14.ガタリ--------------------------------

【♪1】.フェリックス・ガタリ、フランスの現代哲学者、1930〜1992.0829。ポストモダンの花形スター。ジル・ドゥルーズと共著で多くの画期的な問題作を打ち立てた。『アンチ・オイディプス』や『千のプラトー』など。【♪2】.また単独で、『精神分析と横断性』(1972年)や『分子革命』(1977年)、プルースト論『機械状無意識―スキゾ分析』(1979年)、1980年代には『分裂症分析の地図製作法』、『精神と記号』『三つのエコロジー』『<横断性>から<カオスモーズ>へ』等々、さすがにジャック・ラカンの下で精神医療を学んだだけあって鋭い情報処理能力を示したし、それらの活動の中から「エコエティカ」などという読んで字の如くの「自然循環の叡智(・倫理)」なんて、殆ど東洋的なセンスさえ示してくれた。【♪3】.非常に該博で、しかも文系知性よりも理系で最新の研究論文などにも通じ、老いたドゥルーズ以上の飛躍を見せるかと期待されたが、病気のため若くして急逝。
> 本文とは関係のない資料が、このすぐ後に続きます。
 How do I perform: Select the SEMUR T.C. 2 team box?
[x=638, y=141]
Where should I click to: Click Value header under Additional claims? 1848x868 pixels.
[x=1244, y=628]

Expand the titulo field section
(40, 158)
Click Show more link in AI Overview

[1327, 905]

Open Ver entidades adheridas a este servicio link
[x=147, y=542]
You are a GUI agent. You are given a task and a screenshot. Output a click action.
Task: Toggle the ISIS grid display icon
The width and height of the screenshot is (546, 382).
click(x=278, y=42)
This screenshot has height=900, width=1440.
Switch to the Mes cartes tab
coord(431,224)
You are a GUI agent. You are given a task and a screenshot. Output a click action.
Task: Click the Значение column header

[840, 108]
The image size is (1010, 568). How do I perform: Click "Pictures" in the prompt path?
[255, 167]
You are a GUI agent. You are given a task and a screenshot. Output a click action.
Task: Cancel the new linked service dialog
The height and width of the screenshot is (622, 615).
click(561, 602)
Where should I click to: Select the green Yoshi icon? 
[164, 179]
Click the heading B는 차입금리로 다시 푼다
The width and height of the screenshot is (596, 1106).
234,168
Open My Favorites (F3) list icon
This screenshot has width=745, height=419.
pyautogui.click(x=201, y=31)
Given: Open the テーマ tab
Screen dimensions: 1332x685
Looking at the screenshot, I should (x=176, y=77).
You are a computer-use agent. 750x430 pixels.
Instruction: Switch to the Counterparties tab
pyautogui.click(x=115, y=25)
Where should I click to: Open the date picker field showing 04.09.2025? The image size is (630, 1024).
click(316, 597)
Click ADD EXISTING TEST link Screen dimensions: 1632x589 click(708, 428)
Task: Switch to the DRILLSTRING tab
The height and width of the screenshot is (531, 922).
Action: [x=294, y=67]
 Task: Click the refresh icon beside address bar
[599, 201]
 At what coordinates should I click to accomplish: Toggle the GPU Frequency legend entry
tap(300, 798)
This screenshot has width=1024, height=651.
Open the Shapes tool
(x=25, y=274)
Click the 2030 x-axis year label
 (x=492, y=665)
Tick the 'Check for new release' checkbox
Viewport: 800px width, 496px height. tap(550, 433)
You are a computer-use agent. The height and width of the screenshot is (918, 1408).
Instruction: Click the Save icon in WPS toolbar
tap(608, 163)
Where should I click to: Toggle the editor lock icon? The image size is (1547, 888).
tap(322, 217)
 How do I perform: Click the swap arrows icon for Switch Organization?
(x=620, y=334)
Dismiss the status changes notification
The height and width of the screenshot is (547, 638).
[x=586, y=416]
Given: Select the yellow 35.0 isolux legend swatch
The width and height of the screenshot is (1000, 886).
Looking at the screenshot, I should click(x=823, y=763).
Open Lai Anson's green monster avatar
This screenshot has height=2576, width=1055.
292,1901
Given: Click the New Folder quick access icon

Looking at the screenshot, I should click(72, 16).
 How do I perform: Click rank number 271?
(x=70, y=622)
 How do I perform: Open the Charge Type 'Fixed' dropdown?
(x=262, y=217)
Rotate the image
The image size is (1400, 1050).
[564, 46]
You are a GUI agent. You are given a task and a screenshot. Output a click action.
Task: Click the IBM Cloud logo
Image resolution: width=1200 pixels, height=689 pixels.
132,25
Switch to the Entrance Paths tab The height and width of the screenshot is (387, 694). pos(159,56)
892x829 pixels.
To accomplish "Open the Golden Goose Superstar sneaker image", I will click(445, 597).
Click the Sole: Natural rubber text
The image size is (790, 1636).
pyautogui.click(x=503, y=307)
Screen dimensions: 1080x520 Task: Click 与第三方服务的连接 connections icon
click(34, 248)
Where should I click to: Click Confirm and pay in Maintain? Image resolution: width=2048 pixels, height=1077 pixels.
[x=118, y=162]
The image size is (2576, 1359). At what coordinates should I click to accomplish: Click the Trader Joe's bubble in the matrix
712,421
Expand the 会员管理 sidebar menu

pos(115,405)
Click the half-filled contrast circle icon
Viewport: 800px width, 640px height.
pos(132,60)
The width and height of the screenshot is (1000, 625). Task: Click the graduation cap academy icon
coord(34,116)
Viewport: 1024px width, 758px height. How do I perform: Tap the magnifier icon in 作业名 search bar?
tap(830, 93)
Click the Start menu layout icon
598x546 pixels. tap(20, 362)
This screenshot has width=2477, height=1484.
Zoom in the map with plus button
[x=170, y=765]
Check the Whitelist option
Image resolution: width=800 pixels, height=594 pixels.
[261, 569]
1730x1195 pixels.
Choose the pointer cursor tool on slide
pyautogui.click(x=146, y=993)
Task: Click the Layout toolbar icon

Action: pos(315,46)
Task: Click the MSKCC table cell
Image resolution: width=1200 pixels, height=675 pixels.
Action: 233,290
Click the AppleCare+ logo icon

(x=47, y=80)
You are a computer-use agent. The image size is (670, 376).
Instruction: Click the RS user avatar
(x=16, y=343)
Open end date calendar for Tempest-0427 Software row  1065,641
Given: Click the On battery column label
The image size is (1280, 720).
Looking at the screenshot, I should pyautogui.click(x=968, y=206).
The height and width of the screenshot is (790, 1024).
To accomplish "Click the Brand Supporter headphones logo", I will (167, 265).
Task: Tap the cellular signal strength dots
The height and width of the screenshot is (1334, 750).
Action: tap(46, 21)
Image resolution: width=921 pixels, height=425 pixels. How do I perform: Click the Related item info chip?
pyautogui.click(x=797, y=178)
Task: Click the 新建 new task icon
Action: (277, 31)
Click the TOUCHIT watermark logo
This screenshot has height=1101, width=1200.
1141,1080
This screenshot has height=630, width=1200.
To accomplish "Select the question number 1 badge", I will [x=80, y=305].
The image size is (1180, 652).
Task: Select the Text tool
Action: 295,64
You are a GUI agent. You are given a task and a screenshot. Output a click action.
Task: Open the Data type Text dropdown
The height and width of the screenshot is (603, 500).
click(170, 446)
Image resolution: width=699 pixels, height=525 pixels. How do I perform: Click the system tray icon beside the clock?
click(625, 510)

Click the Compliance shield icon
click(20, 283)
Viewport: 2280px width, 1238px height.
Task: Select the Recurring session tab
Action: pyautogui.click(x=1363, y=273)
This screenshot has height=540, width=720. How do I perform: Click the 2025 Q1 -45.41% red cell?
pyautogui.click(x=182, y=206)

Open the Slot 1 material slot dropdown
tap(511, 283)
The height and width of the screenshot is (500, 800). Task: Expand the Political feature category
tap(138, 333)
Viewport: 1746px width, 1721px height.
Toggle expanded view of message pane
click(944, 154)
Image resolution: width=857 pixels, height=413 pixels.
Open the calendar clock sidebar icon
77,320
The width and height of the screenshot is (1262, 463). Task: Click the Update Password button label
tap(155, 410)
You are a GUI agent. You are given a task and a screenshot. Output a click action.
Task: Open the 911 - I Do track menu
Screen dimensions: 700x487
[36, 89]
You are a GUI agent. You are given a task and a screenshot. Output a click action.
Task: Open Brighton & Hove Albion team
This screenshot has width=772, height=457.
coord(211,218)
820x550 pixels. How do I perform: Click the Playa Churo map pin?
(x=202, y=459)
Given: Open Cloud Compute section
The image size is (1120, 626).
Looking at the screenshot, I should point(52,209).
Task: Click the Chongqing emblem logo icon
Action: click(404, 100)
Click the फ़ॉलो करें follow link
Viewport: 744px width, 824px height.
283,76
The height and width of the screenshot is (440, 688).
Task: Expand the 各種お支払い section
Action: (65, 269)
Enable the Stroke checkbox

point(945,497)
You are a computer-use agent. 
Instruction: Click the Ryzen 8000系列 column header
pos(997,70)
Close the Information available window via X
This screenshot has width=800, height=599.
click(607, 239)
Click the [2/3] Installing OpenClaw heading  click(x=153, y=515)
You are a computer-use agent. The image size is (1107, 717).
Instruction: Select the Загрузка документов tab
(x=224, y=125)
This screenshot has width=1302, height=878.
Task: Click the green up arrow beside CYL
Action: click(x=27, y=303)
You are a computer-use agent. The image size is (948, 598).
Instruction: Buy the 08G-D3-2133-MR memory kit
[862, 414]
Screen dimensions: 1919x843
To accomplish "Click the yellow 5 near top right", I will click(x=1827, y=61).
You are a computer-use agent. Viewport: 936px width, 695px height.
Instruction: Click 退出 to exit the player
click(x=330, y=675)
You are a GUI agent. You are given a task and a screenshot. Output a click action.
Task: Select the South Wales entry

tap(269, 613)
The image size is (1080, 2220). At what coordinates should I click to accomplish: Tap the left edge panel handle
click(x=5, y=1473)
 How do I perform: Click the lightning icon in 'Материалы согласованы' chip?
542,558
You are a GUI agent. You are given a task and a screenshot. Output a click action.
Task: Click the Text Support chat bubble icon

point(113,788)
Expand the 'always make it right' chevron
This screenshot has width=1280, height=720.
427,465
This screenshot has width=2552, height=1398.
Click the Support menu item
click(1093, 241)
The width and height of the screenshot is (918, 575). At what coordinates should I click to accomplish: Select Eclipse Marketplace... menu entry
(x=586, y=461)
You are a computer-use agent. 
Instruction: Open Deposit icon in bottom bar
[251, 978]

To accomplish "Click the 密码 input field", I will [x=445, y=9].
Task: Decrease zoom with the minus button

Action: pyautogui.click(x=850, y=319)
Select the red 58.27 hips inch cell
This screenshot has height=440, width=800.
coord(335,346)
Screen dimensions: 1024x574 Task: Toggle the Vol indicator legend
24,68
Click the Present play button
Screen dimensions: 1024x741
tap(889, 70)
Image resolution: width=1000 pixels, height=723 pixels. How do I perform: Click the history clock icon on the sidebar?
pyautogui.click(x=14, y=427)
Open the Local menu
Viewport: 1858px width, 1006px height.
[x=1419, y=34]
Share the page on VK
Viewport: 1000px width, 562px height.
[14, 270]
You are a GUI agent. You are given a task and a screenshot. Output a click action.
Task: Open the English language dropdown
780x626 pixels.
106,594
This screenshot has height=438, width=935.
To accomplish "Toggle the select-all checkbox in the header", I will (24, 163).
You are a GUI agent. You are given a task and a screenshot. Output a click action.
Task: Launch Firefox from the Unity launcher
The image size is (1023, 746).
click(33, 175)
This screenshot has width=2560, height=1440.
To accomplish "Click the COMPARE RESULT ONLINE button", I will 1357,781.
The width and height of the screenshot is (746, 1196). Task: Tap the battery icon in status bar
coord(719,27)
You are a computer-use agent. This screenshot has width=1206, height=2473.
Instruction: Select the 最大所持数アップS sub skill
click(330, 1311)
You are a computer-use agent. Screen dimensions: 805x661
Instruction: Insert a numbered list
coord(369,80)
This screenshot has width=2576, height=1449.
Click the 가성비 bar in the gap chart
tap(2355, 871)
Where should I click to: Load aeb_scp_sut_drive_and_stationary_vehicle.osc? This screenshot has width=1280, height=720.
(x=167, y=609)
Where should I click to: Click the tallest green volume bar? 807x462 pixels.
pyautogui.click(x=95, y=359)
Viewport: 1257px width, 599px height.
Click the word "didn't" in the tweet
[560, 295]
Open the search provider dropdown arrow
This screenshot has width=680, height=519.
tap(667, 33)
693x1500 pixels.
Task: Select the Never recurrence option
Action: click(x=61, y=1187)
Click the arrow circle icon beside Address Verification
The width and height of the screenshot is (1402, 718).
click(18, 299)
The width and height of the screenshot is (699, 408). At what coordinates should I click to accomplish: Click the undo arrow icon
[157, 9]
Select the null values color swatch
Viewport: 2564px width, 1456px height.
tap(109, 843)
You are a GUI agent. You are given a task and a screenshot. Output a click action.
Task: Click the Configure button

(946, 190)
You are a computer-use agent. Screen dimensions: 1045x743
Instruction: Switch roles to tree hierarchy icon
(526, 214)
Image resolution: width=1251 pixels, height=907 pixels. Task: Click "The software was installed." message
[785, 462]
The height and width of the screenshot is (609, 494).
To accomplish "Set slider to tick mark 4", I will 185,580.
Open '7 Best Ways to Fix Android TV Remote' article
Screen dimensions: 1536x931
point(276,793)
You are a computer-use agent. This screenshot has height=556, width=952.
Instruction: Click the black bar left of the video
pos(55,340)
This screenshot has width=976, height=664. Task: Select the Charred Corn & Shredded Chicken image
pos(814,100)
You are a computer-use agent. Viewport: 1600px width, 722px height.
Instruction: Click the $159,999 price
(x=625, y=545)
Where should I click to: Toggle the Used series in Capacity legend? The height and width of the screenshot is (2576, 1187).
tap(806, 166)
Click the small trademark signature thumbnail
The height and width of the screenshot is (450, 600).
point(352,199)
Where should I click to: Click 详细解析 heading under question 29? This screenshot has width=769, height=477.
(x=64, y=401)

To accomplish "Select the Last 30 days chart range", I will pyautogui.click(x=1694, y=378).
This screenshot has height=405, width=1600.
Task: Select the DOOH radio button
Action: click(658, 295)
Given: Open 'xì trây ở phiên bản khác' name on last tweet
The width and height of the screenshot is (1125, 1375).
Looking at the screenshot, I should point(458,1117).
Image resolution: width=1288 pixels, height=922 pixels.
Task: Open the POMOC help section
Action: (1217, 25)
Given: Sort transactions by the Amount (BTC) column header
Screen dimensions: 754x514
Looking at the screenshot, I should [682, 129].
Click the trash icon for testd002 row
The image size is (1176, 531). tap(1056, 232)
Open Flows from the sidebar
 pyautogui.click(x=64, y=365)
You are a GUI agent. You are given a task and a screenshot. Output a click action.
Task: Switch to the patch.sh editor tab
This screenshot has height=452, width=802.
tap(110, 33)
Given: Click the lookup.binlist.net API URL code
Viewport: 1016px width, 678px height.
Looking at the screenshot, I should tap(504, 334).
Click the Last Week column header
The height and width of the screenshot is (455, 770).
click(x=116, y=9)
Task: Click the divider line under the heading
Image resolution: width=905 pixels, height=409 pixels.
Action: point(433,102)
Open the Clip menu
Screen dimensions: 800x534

(相方のドゥルーズは以前から病気入院を重ね、“危ない、危ない”と云われていたが幸い保ったのに、生き別れでのコンビ解消に意気消沈して3年後に後追い自殺。)【♪4】.くるっくるっの、ベティ・ブーヴ並の巻き毛が蓬髪――「蓬〔ヨモギ〕のように乱れた髪。」昔は身だしなみの出来てない恥ずかしいことであったが、現代はファッションで敢えてピンピンハネさせる。この意味においてもガタリは先をいってたのか?(必ずしもアイロニーではない)――と、狂的な奥目で、マッドサイエンスチストみたいだった。【♪5】.死んで12年ばかり経ったわけだが、改めて現代思想で一番スゴかったのは誰かと考えるならば、ネグリヴィリリオボードリヤールクリステヴァ、ナンシーではなく、断トツでガタリかと想われる。【♪6】.あまりにも狂的、あまりにもデモーニッシュであったために、むしろ第一奏者と目されたジル・ドゥルーズは手綱をもつ調教師で、それを制御できないほどに引っ張りまわす猛獣のような構図が成り立つだろう。【♪7】.前衛といって、本当の本当に前衛なケースは稀である。なぜなら大体は大口を叩くだけで実際の伴わない、理が不尽な連中ばかりである。よって、お弁チャラで、“自意識過剰”な相手には「ハイハイよしよし」としてやることもあるが、まづ本心では、そんなアグレッシブでプログレッシブなハートの熱い不言実行の行動力ある奴は皆無である。【♪8】.みんな見えない所;私的な領域においては「屁を扱き、ウンコをする」天使には程遠いアイドルだ。(;→皮膚にはダニ・カビを飼い育て、名の着いた性病の限りを持っている!)。【♪9】.かといって、開き直るような精神のダラケた奴はとっとと失せやがれ!である。【♪10】.そういう点、我々が結構熱心にやっても中々及ばぬまでに独自の考察や研究を続けた極々一握りの人間だけが歴史上に燦然と輝く。最近のもので最も皓々たるものが、他ならぬこのガタリなのだ。【♪11】.後代は「わだば吉本隆明になる!」などといってビン底メガネで版面に鼻を着けるようにしてせっせせっせと邁進などするな!(;→棟方志向がゴッホを目ざしてそんなようなことを云った。また、現代哲学では吉本を目ざせと中沢新一がかつてそう語っていた。それを意識して。)【♪12】.D−Gの共著を座右の聖書として生きよ(/さもなくば死ね!)!